EXERCISE DIRECTIONS:
Among the entries below, find the line with "The image size" and the line with "The height and". Return exactly those lines and every line between them, but no pictures.

[[ INPUT FOR THIS TASK open ]]

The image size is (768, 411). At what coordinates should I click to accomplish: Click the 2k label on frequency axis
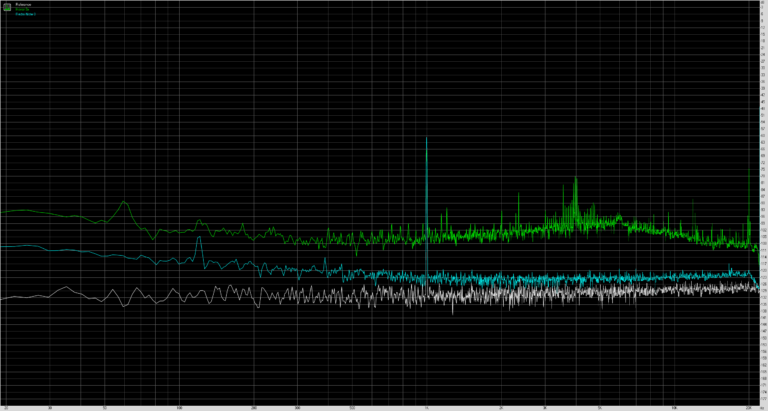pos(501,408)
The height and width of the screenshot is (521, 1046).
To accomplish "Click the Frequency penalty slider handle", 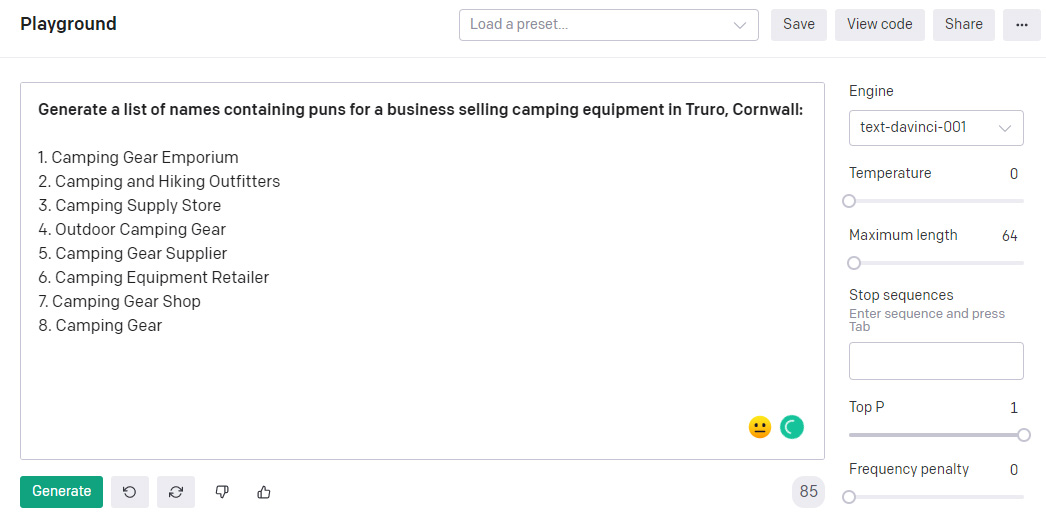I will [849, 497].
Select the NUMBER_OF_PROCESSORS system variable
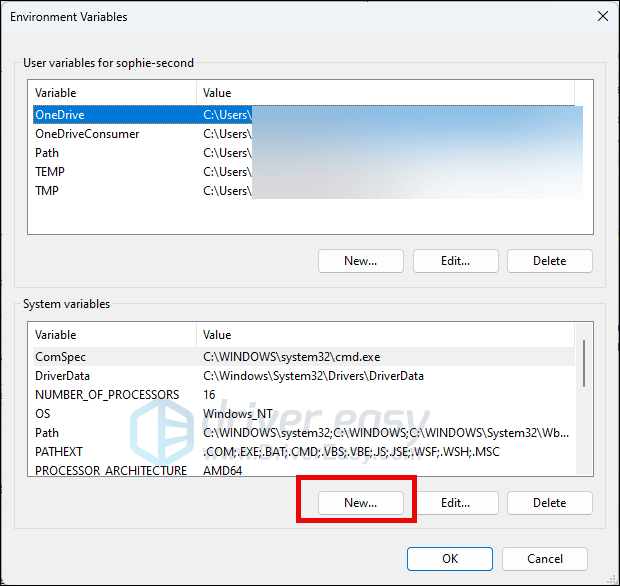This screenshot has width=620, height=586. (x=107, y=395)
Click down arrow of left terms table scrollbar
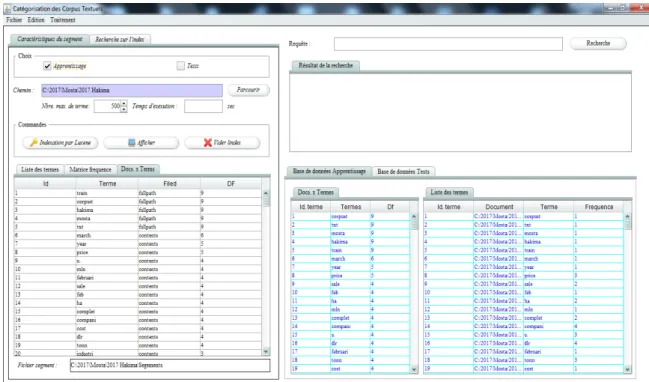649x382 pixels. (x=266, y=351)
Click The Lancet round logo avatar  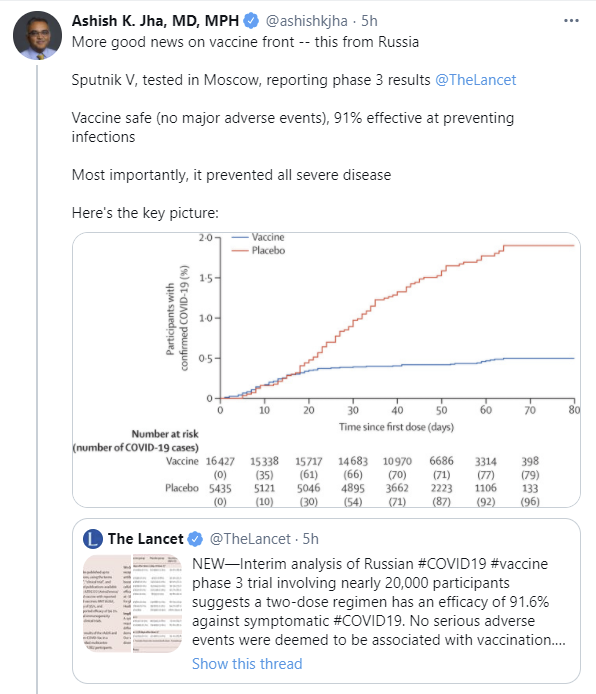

[[ INPUT FOR THIS TASK closed ]]
[[ INPUT FOR THIS TASK open ]]

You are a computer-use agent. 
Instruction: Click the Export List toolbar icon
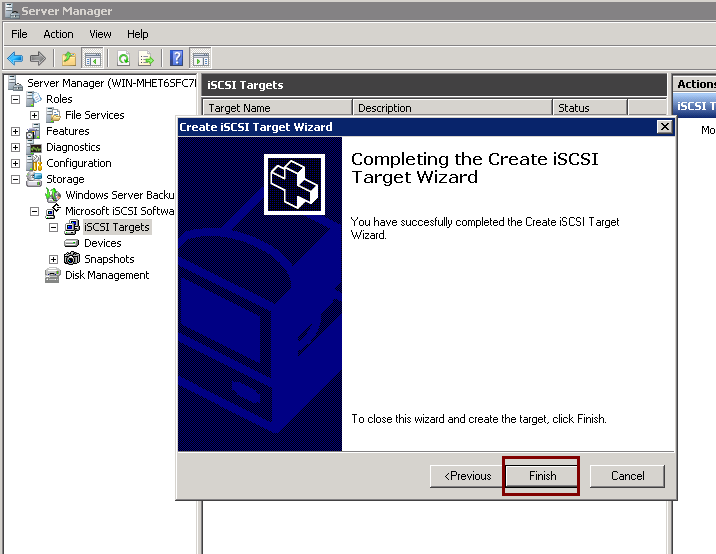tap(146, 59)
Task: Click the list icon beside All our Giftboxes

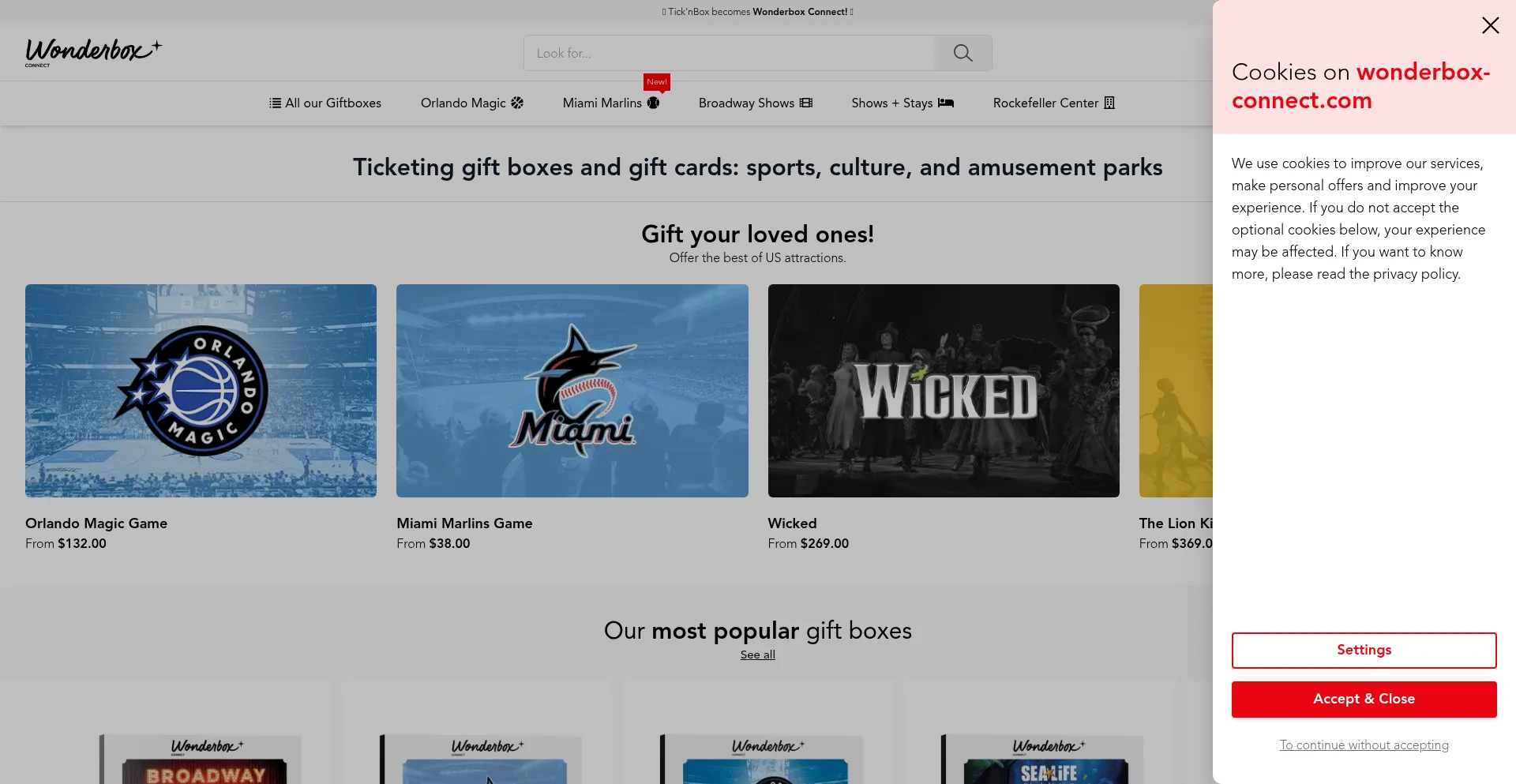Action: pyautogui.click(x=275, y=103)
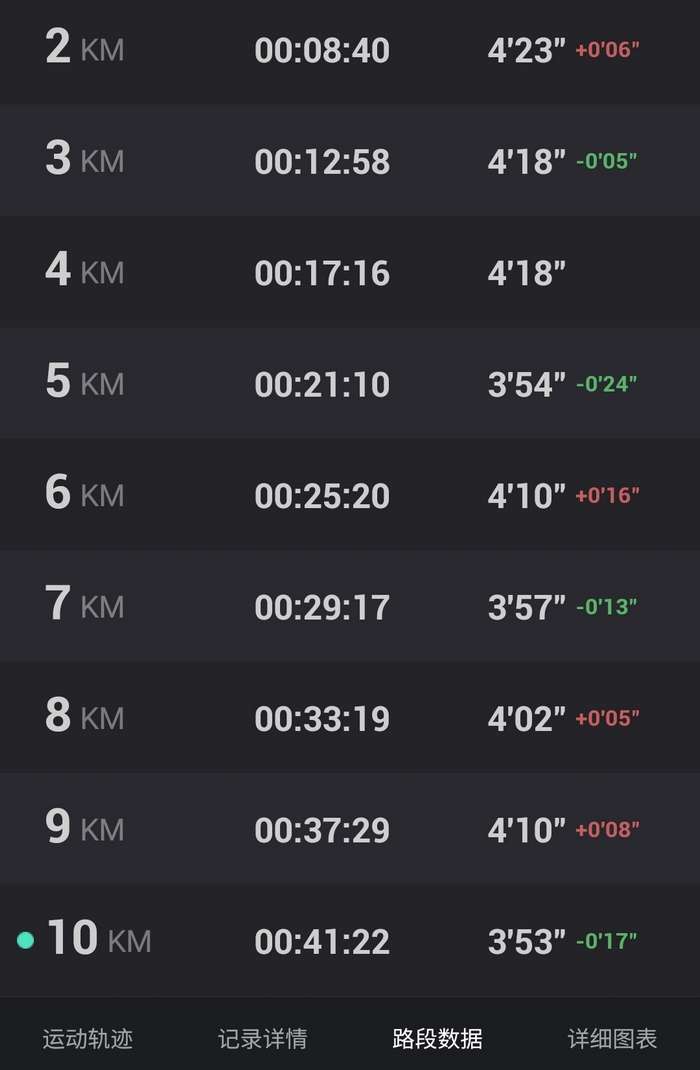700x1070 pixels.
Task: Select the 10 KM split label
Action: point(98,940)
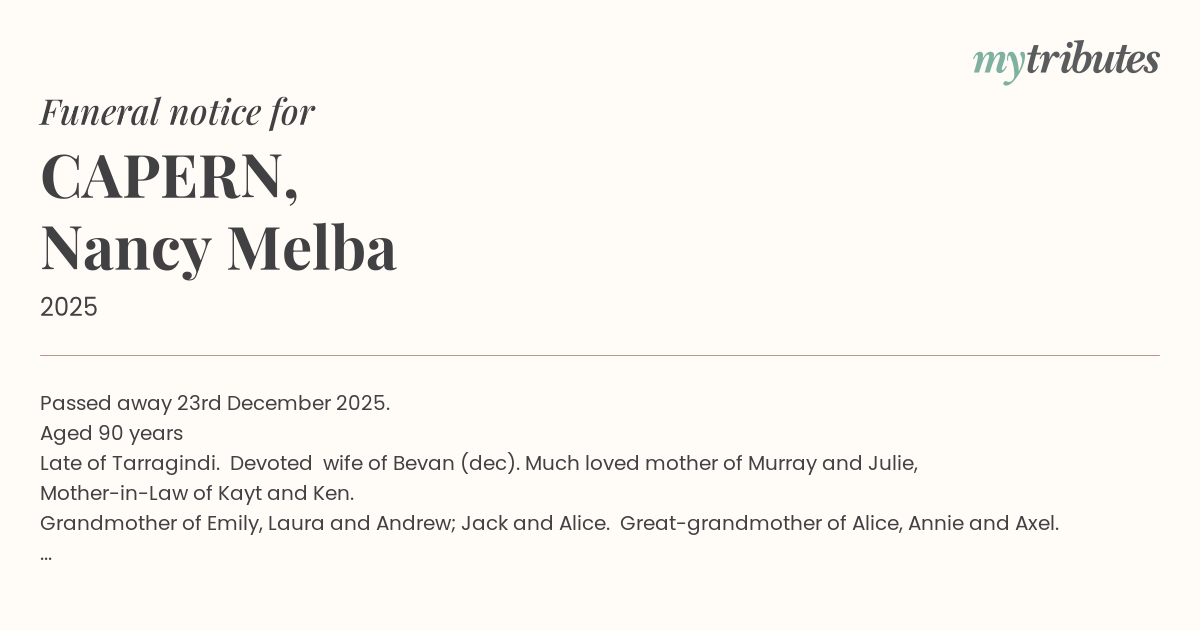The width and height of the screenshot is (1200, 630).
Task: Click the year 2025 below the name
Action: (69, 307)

[[ INPUT FOR THIS TASK closed ]]

PROBLEM SOLUTION:
The image size is (768, 411). At what coordinates should I click to accomplish: Click the 2k label on frequency axis
pos(501,408)
The height and width of the screenshot is (521, 1046).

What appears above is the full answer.